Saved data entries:

###

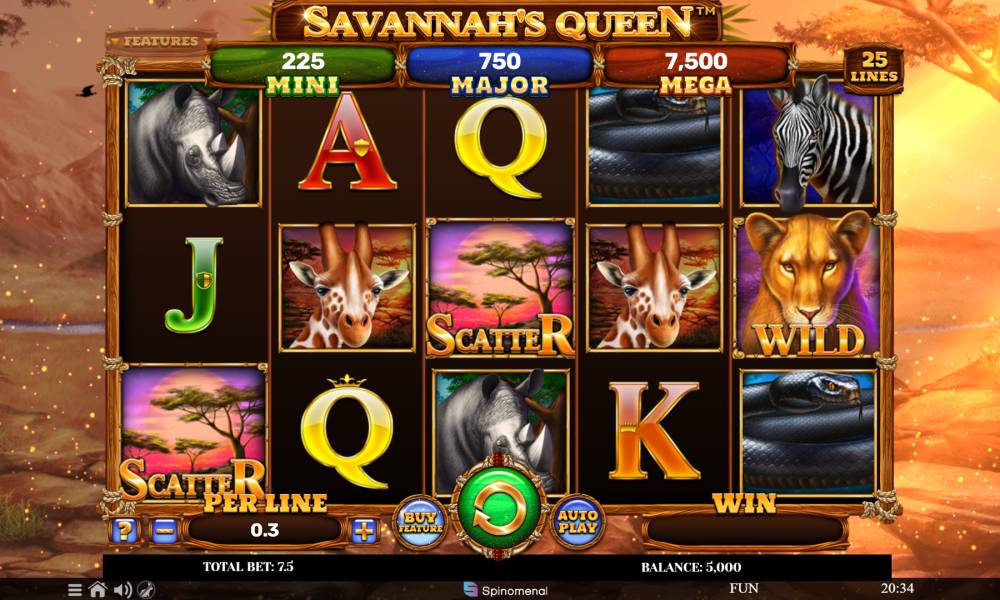This screenshot has height=600, width=1000.
Task: Click the Buy Feature button
Action: coord(420,522)
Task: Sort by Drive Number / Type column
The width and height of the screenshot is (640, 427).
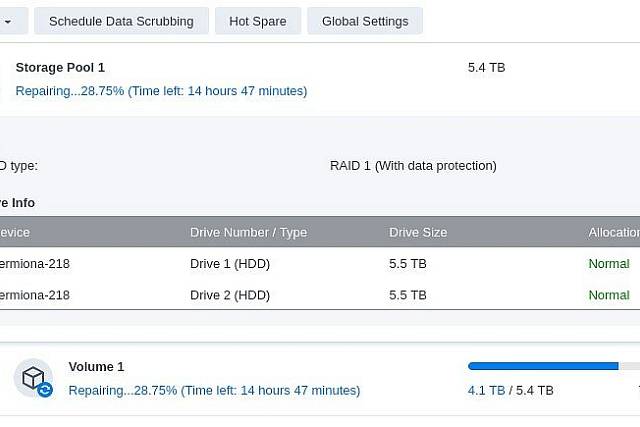Action: [x=248, y=232]
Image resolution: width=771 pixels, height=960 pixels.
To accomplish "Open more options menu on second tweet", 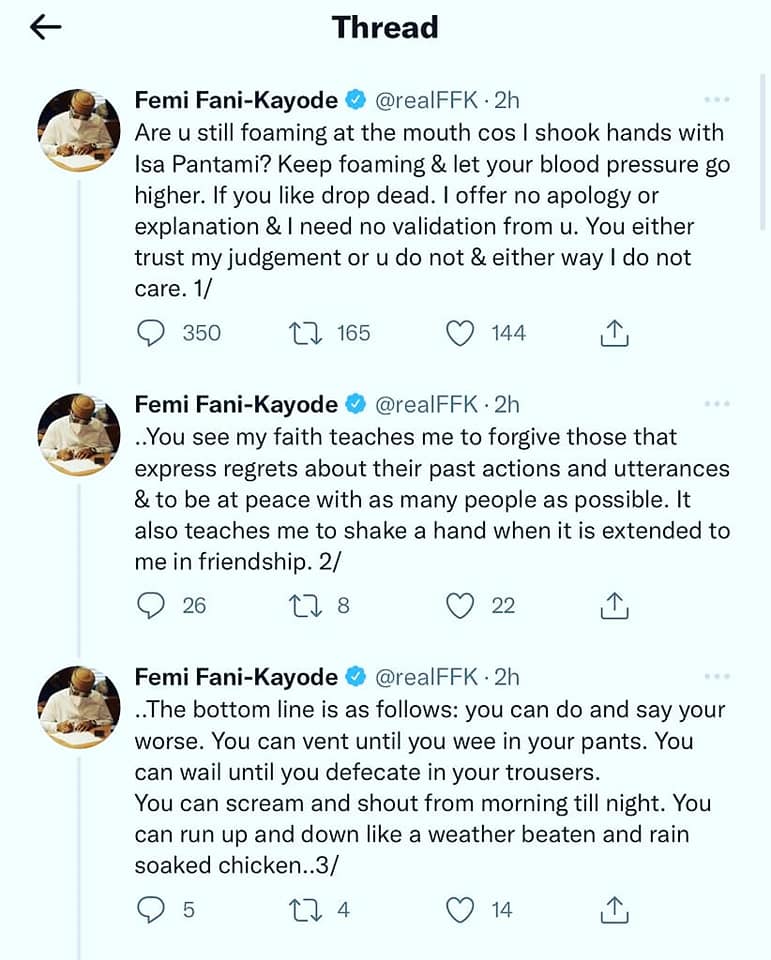I will coord(717,404).
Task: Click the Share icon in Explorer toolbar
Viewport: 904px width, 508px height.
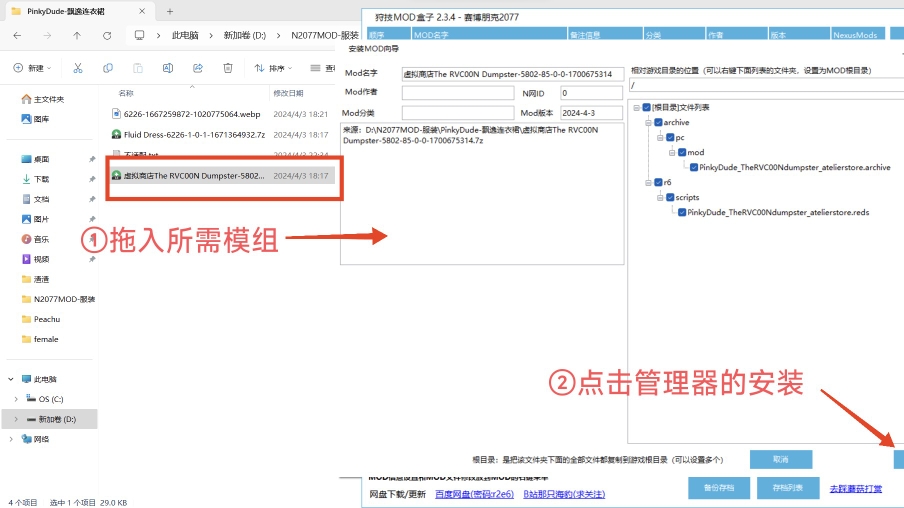Action: click(197, 68)
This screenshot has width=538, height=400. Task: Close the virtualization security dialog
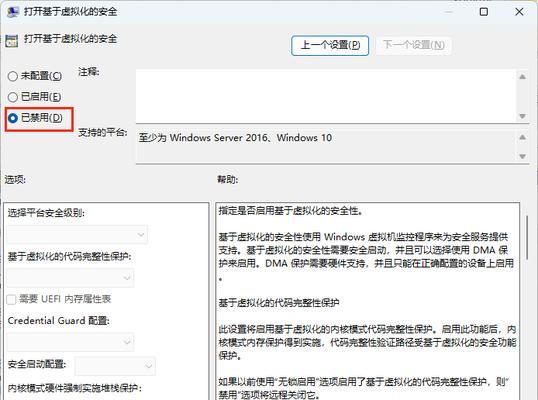[519, 12]
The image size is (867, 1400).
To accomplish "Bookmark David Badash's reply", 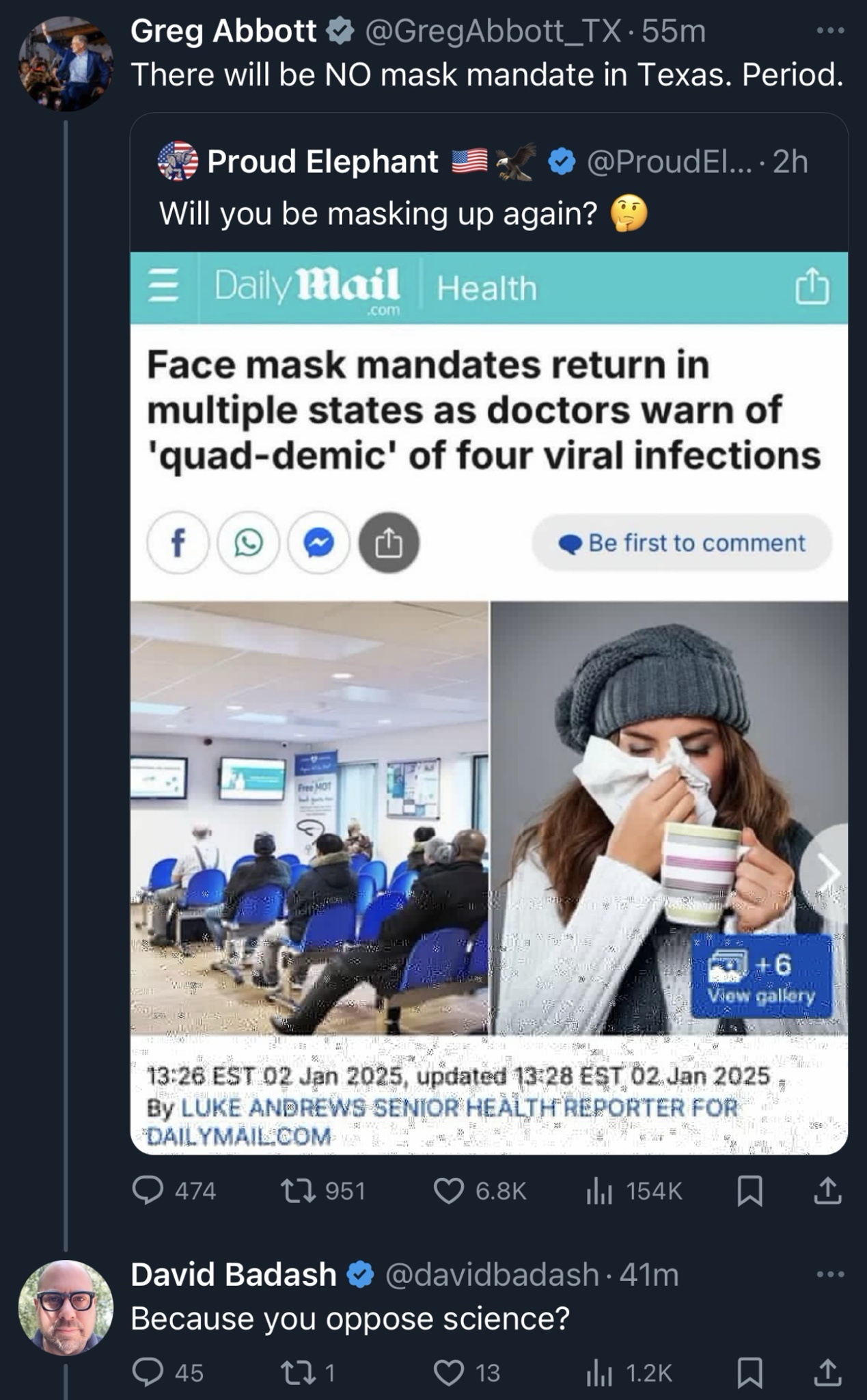I will coord(750,1373).
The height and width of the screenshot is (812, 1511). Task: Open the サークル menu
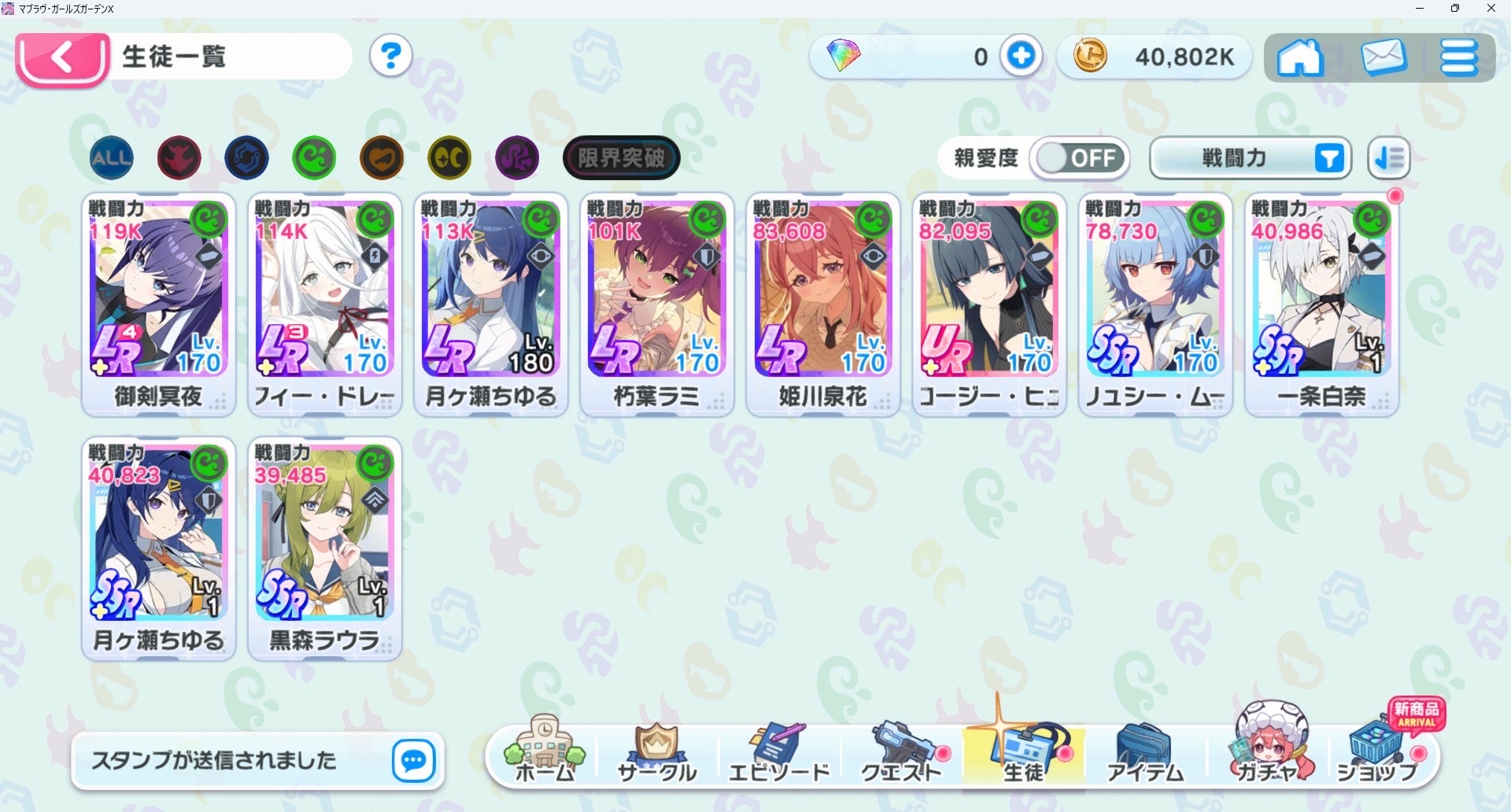(x=656, y=754)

###

After locating the line with "The height and", transcribe it and the rest of the data above exactly as written, without any picture.

Task answer:
The height and width of the screenshot is (812, 1511). Task: Open the サークル menu
(x=656, y=754)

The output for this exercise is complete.